Philadelphia, PA (Sports Network) -
Today we are going to discuss which players to avoid in your NFL fantasy draft when it's your turn to step up to the podium.
Making one bad choice won't necessarily kill your entire draft, but it can put you behind the "eight-ball."
And picking any of the 10 players listed below isn't necessarily a bad thing, if you get them for the right price. It's just at their current level, you are in danger of paying too high a cost for the value we think they are likely to produce.
For our purposes we are using fantasyfootballcalculator.com to determine a player's average draft position.
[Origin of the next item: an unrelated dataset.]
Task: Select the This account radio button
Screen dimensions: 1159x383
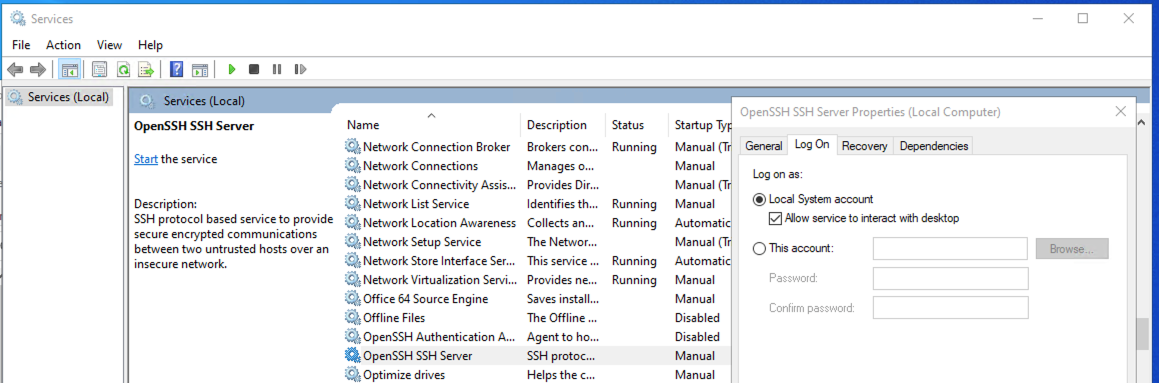Action: [x=759, y=248]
C.J. Spiller, RB, Buffalo (ADP 5.4) - Spiller has crazy-good skills, but has never carried the ball more than 216 times in a single season either with the Bills or in college at Clemson. Buffalo offensive coordinator Nathaniel Hackett recently was quoted as saying the Bills are going to run Spiller "until he throws up." Fantasy owners must be concerned as to whether he can play all 16 games at a 300-plus attempt workload.
Marshawn Lynch, RB, Seattle (7.0) - The Seattle tailback carried the ball 315 times last season (1,590 yards) and a total of 600 times over the past two campaigns. And they were almost all "hard carries." Lynch isn't the kind of back to scamper out of bounds, as he frequently tries to run through linebackers and defensive backs and not around them. Fantasy owners also have to worry that the Seahawks offense is too one-dimensional, particularly with the loss of newly-acquired wideout Percy Harvin. Can the threat of a gimpy Sidney Rice or Golden Tate keep defenses from putting up nine-man fronts? Seattle has two nice youngsters behind Lynch on the depth chart in Robert Turbin and second-round pick Christine Michael, who could steal a portion of Lynch's workload.
Drew Brees, QB, New Orleans (20.2) - Make no mistake, Brees is a great quarterback. He's thrown for 5,000 yards in three of the past five seasons. That's not the question. The question is whether he should be picked one round ahead of Aaron Rodgers (25.4) and two in front of Peyton Manning (34.9). Given that head coach and play caller Sean Payton has said he would like to run the ball more, we think fantasy owners should still be selecting a running back or receiver in the second round and pick a quarterback later in the draft.
David Wilson, RB, New York Giants (26.9) - Wilson is an explosive back with go-the-distance speed, but he's going to share the backfield with Andre Brown and the bigger Brown is likely to get the goal line work. Given those parameters wouldn't you rather have a workhorse back like DeMarco Murray or Eddie Lacy?
Daryl Richardson, RB, St. Louis (47.1) - Richardson may have won the starting job, but I'm not sold that this isn't a three-way RBBC with Isaiah Pead and rookie Zac Stacy. I'd rather gamble on Ahmad Bradshaw (53.5) or Montee Ball (53.8) both of whom should see a higher percentage of the workload than Richardson.
Ryan Mathews, RB, San Diego (47.6) - The addition of Danny Woodhead in the offseason is going to take a big bite out of Mathews' fantasy value. Woodhead is a better receiver, rushes for a higher yards-per-carry and has lost just three fumbles in four seasons. Mathews could eventually lose the starting spot if he continues to put the ball on the carpet (12 fumbles in three seasons).
Chris Ivory, RB, New York Jets (64.1) - Ivory has a stunning 5.1 ypc average over his career, but that was in an offense where defensive coordinators were busy defending Brees and the receiving corps. With the Jets, he's going to see a lot of eight- and nine-man fronts and it's likely to be a struggle for every inch.
Miles Austin, WR, Dallas (80.8) - Austin still has name recognition, but fantasy owners know that he's at best the No. 3 option when Tony Romo goes back to pass. Dez Bryant is the man and tight end Jason Witten is the next go-to guy and safety value. Coupled with his frequent injuries, Miles just isn't worth an end-of-the-seventh round selection when you could choose No. 1 guys in Stevie Johnson or Greg Jennings.
Russell Wilson, QB, Seattle (86.5) - Wilson had a magical rookie season, winning the job from Matt Flynn and taking his team to the playoffs. But Wilson threw the ball just 393 times on the run-oriented Seahawks and passed for 3,118 yards. he won't have Percy Harvin and Sidney Rice's health is in question.
Antonio Gates, TE, San Diego (95.7) - Gates has lost more than a step and while he's still a favorite target of quarterback Philip Rivers (49-538-7), you can select Greg Olsen (69-843-5) or Jared Cook in the following round and you are likely to get better results.